On the way back home in the train John thought of one of the characters, Ruth, the piratical maid of all work. The Ruth he knew insisted that she was called Nancy as Ruth was not suitable for a pirate because they are ruthless. But why Nancy he wondered? When she introduced herself as Nancy he accepted it without question.
Is Nancy a strange name for a pirate as well? At his school, and he imagined many others, any boy who did anything even slightly effeminate would get called a nancy. It had happened to him when he flunked a tackle at rugger. So why had the captain of the Amazon pirates decided on Nancy? Is it her middle name?
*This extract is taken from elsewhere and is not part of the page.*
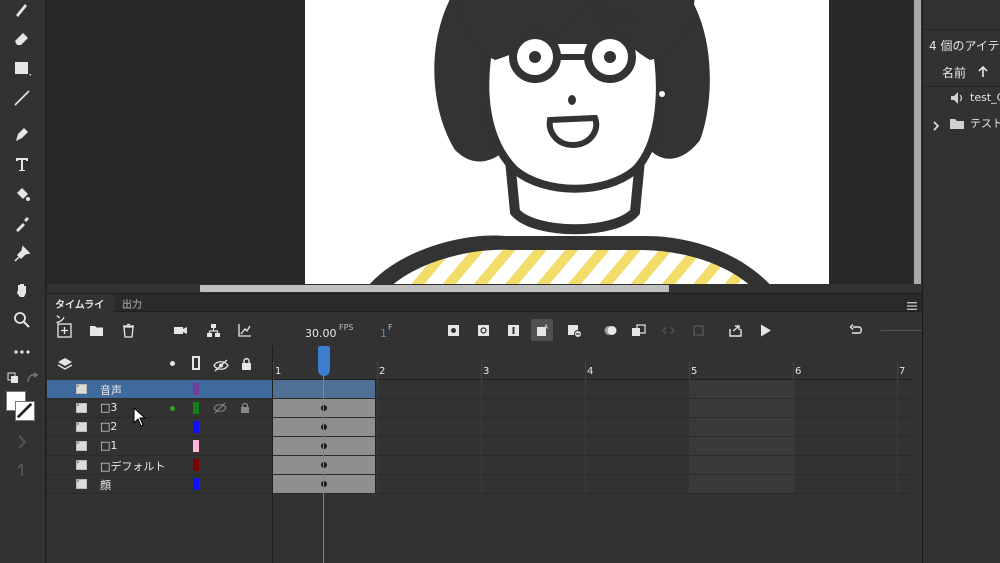 This screenshot has width=1000, height=563. What do you see at coordinates (954, 72) in the screenshot?
I see `library-column-name: 名前` at bounding box center [954, 72].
In the two and half years he had known her why had he never thought to ask?
The problemis he can only think of her as Nancy. Ruth was another girl, dressed in a flouncy frock and sitting primly beside her Great Aunt Maria. Ruth was not the carefree sailor with a dozen exciting ideas of what to do. No, he decided, he does not know a Ruth, but he most certainly knows a Nancy, and cannot think of a better name.